# Start of Material for this task

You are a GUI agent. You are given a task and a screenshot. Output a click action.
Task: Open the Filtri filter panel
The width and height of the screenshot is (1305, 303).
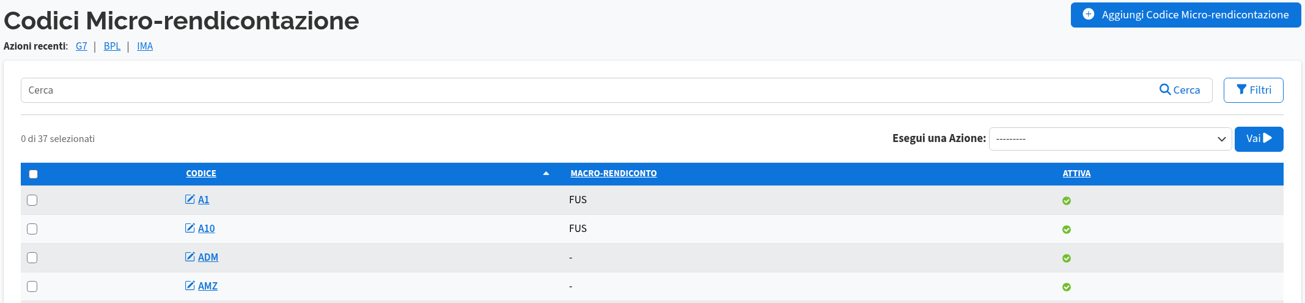click(1253, 90)
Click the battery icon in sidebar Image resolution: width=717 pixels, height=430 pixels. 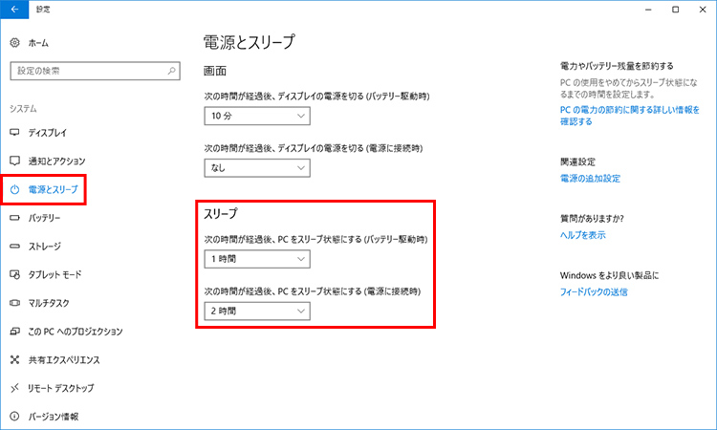pyautogui.click(x=14, y=218)
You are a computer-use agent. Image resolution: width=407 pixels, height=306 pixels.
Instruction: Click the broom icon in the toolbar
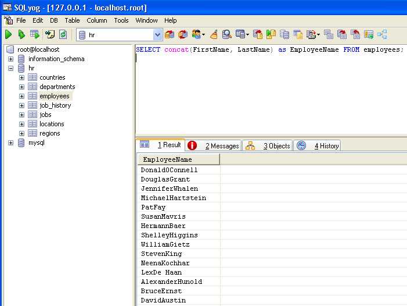[x=214, y=35]
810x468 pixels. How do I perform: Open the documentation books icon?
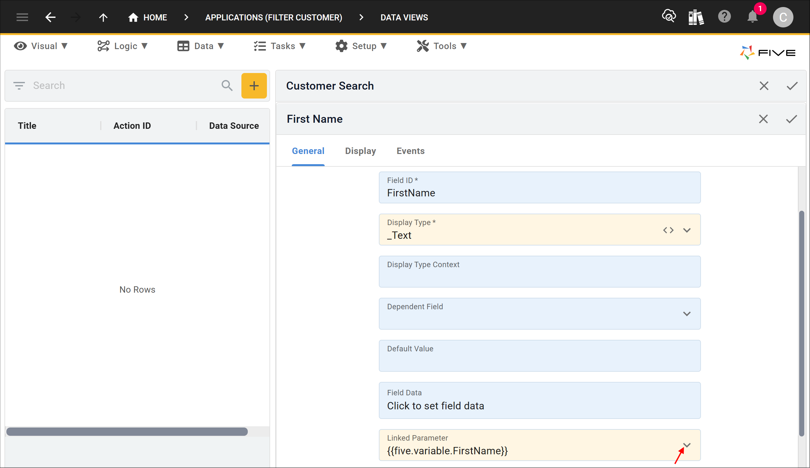point(696,17)
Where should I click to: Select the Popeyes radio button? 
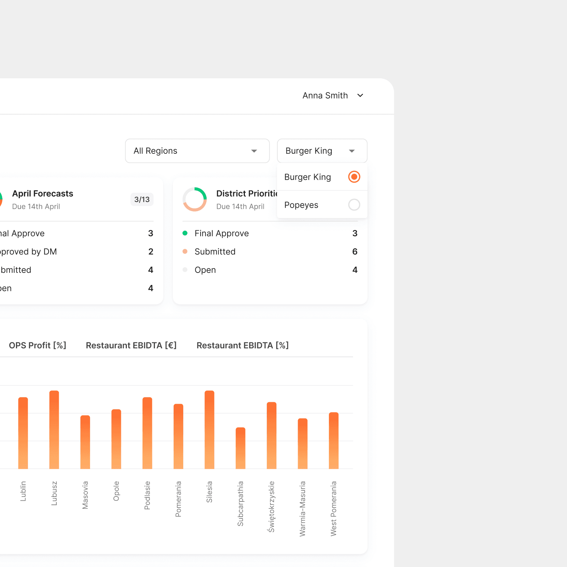click(x=354, y=204)
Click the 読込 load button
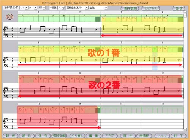This screenshot has height=140, width=190. coord(27,136)

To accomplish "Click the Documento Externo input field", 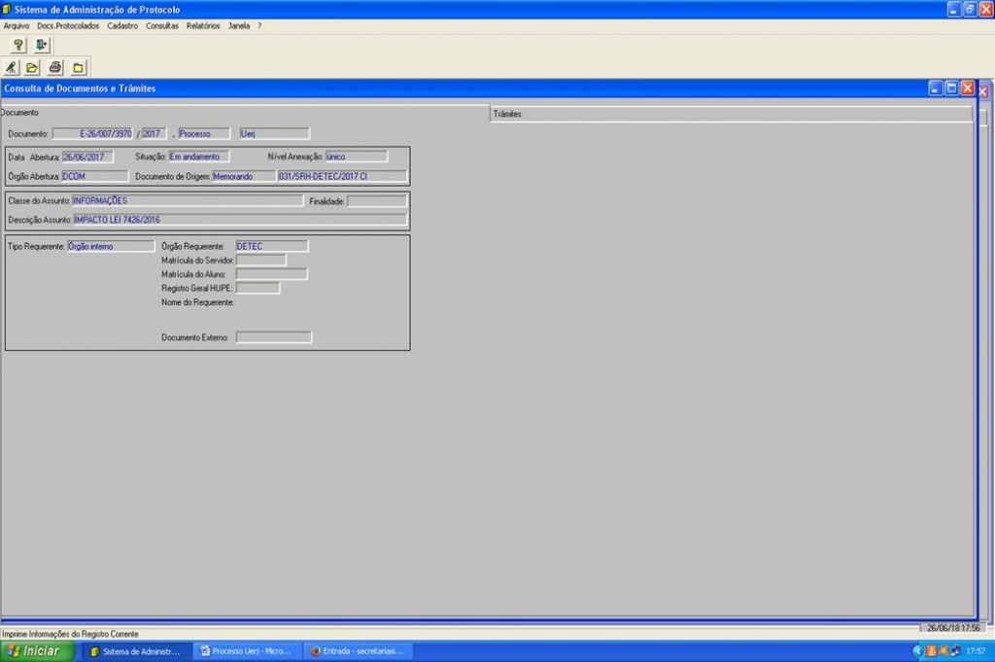I will 273,337.
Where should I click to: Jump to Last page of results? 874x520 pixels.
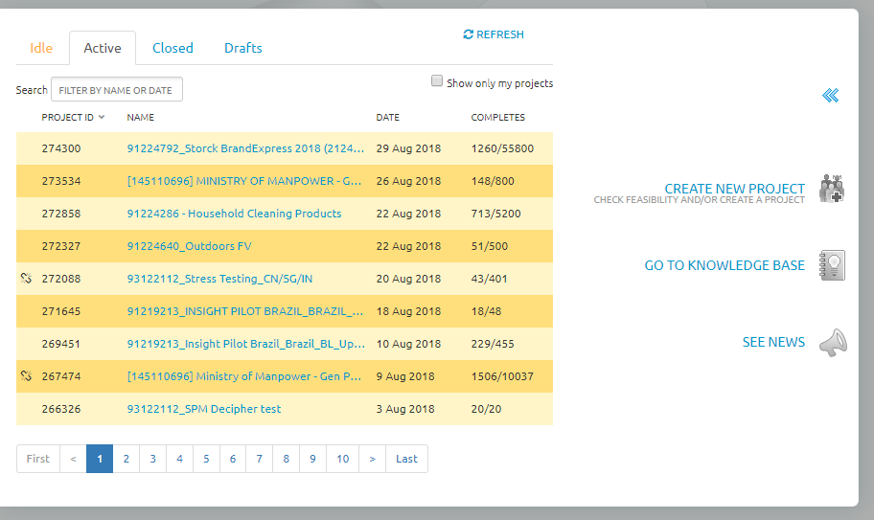coord(406,459)
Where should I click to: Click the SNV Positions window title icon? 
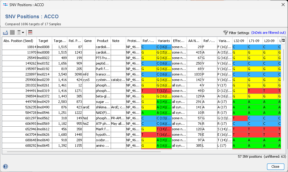coord(5,5)
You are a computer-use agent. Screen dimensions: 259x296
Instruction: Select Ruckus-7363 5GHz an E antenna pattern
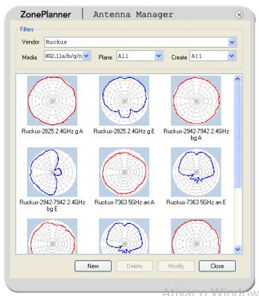click(x=196, y=172)
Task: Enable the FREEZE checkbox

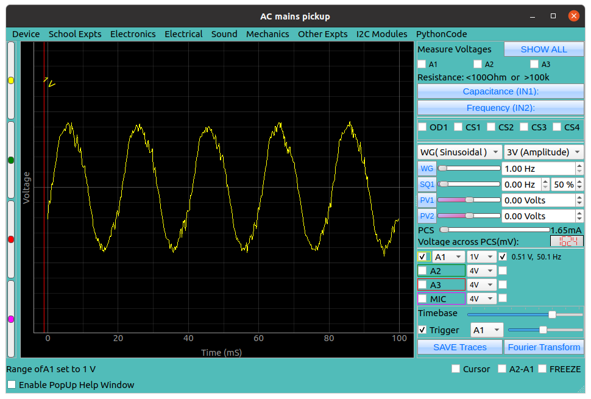Action: [542, 369]
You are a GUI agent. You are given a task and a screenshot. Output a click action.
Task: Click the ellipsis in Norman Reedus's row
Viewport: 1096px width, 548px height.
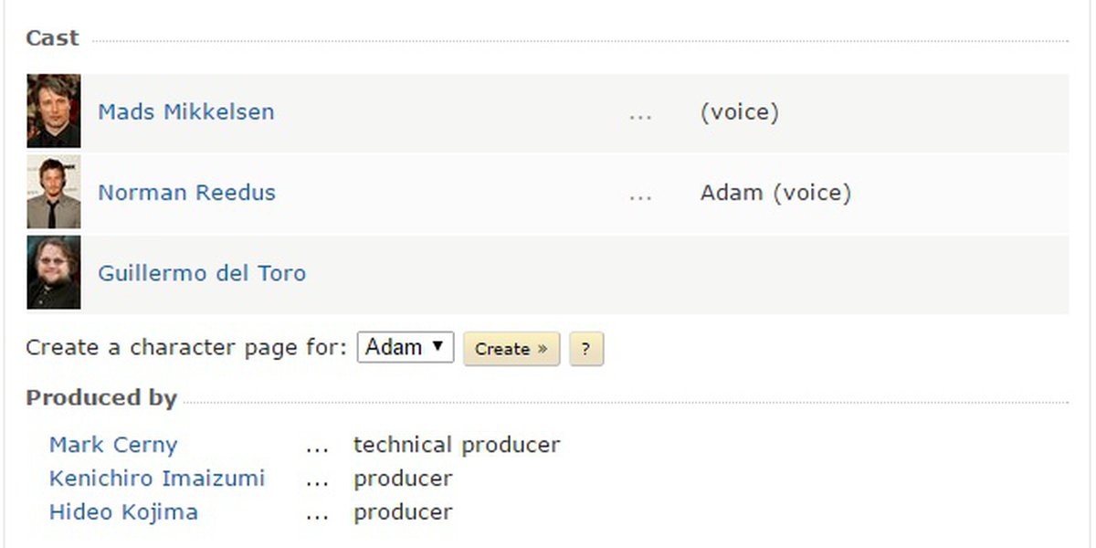[x=640, y=195]
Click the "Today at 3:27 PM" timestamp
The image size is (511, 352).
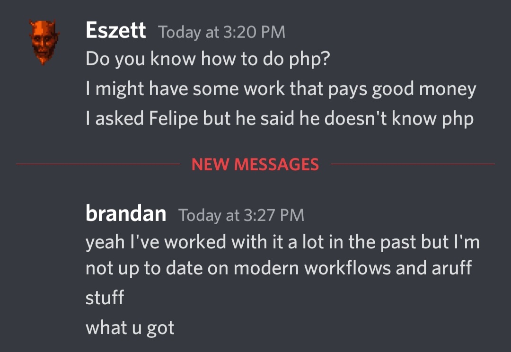coord(241,215)
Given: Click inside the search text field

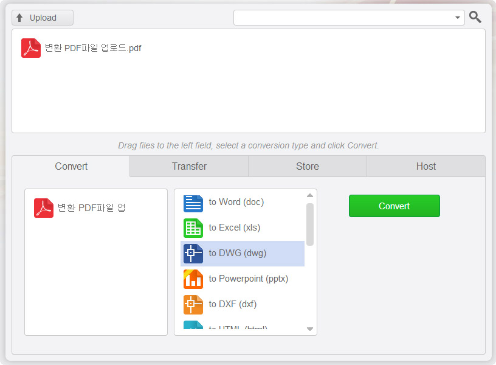Looking at the screenshot, I should [343, 18].
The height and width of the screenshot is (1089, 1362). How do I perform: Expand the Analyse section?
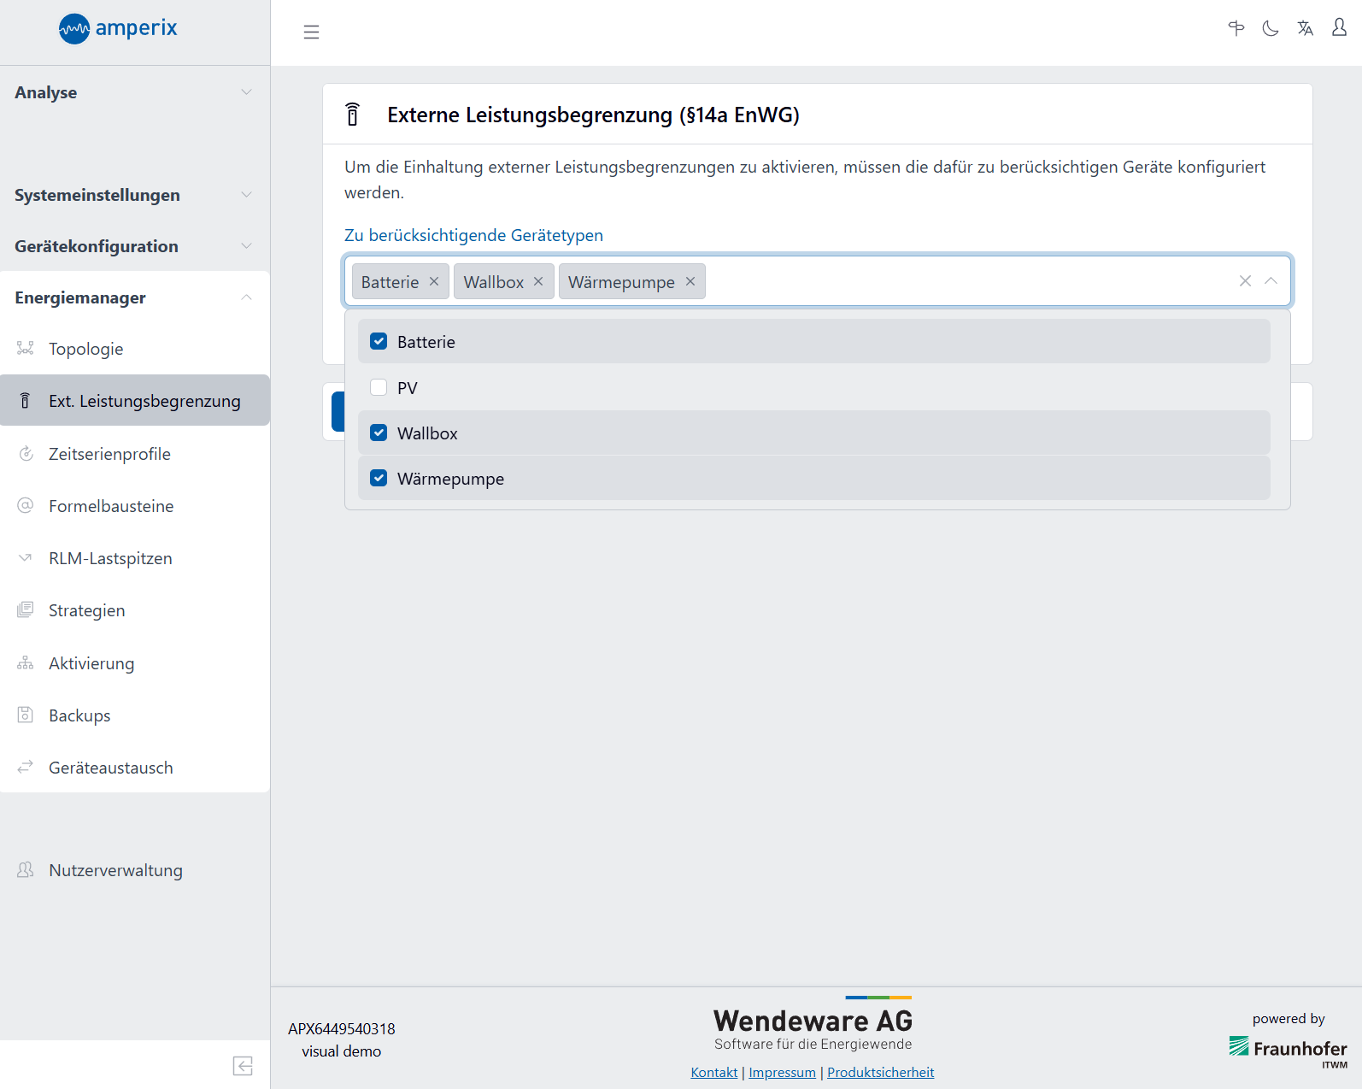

# End of Material for this task

Task details:
In the records starting at the line containing "Where should I click to: Jump" and ending at the end of the records, substitute "check box" for "checkbox" and reproduce those lines with nothing else changed. Leave the pictures out.

Final result:
Where should I click to: Jump to Last page of results? 874x520 pixels.
coord(406,459)
Where should I click to: Click the SNV Positions window title icon? 
coord(5,5)
You are a computer-use agent. Screen dimensions: 259x296
Instruction: Select Ruckus-7363 5GHz an E antenna pattern
click(x=196, y=172)
Task: Enable the FREEZE check box

Action: [542, 369]
You are a GUI agent. You are given a task and a screenshot. Output a click action.
Task: Click the ellipsis in Norman Reedus's row
Viewport: 1096px width, 548px height.
[x=640, y=195]
Click the "Today at 3:27 PM" timestamp
The image size is (511, 352).
coord(241,215)
Given: Click inside the search text field

Looking at the screenshot, I should [343, 18].
The height and width of the screenshot is (1089, 1362). How do I perform: Expand the Analyse section?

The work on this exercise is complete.